Besides DQ pads, the greatest speed demands are likewise imposed on
clock signal pads (CLK pads), for example.
[0025] Another embodiment is distinguished by first minor axes
which run parallel to bit lines of memory cell arrays of the DRAM
chip. The first minor axes run outside memory cell arrays and may
be used, for example, to arrange chip pads in order to optimize the
signal speeds to external housing connections.
[0026] In another embodiment, each of the memory cell arrays is
divided into sub memory cell arrays which run parallel to bit lines
and have the first minor axes which run between the sub memory cell
arrays. Dividing the memory cell arrays into sub memory cell arrays
provides additional possible ways of optimizing the chip pad
architecture as regards higher signal speeds to external housing
connections.
[0027] 2.sup.n first minor axes can run in each half of the DRAM
chip, n being an integer greater than or equal to zero.
[0028] In another embodiment, some of the chip pads are arranged in
the further surface region along second minor axes which run
parallel to the second major chip axis. These chip pads are thus
arranged outside the major chip axes, thereby making it possible to
achieve shorter lines between the chip pad and the external housing
connection compared with the above known chip pad architecture.

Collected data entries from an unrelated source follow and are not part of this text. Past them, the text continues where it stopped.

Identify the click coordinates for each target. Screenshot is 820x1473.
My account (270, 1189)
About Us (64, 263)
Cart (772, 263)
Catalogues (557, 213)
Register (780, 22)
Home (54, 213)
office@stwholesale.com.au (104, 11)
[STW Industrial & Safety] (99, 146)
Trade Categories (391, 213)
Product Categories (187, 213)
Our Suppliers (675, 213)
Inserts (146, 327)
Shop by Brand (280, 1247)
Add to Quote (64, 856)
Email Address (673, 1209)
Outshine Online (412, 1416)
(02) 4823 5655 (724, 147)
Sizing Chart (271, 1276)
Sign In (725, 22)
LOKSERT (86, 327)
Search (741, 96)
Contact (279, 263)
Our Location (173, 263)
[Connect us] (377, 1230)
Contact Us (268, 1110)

[0029] Those chip pads which are arranged along the second minor
axes can be DQ pads.
[0030] The second minor axes preferably run parallel to word lines
of memory cell arrays of the DRAM chip.
[0031] It can be of advantage if each of the memory cell arrays is
divided into sub memory cell arrays which run parallel to word
lines and have the second minor axes which run between the sub
memory cell arrays. Dividing the memory cell arrays into sub memory
cell arrays provides additional possible ways of optimizing the
chip pad architecture as regards higher signal speeds to external
housing connections.
[0032] Another embodiment of a housed DRAM chip having clock
frequencies above 500 MHz comprises a chip housing including
external housing connections and a housing substrate, a DRAM chip
which is arranged on the housing substrate, chip pads which are
arranged on a surface of the DRAM chip, bonding wires for wiring
the chip pads to the external housing connections, a major chip
axis which extends parallel to one of the chip edges along the
surface through the center of the chip, a second major chip axis
which extends perpendicular to the first major chip axis along the
surface through the center of the chip, a first major housing
substrate axis which extends parallel to a housing substrate edge
of a housing surface through the center of the housing substrate, a
second major housing substrate axis which extends perpendicular to
the first major housing substrate axis through the center of the
housing substrate and parallel to the housing substrate surface,
one or more housing substrate openings or parts of the latter being
formed outside a first main housing substrate surface region and
outside a second main housing substrate surface region in a further
housing substrate surface region. In this case, the first and
second main housing substrate surface regions respectively extend
symmetrically along the corresponding major housing substrate axis
with a width of at most 4 mm. Known housing substrates for DRAMs
have housing substrate openings only inside the first and second
main housing substrate surface regions. Forming housing substrate
openings outside these regions as well results in various possible
ways of connecting DRAM chips to the external housing connections
via short lines in the case of a face-down arrangement in order to
achieve fast signal speeds.
[0033] It can be of advantage to form at least one housing
substrate opening in a curved manner in one or more partial regions
of the housing substrate opening. It is conceivable to design the
housing substrate openings to be elliptical or else round, to name
just a few examples.
[0034] In one embodiment, at least one housing substrate opening is
formed parallel to the first or second major housing substrate axis
in the further housing substrate surface region.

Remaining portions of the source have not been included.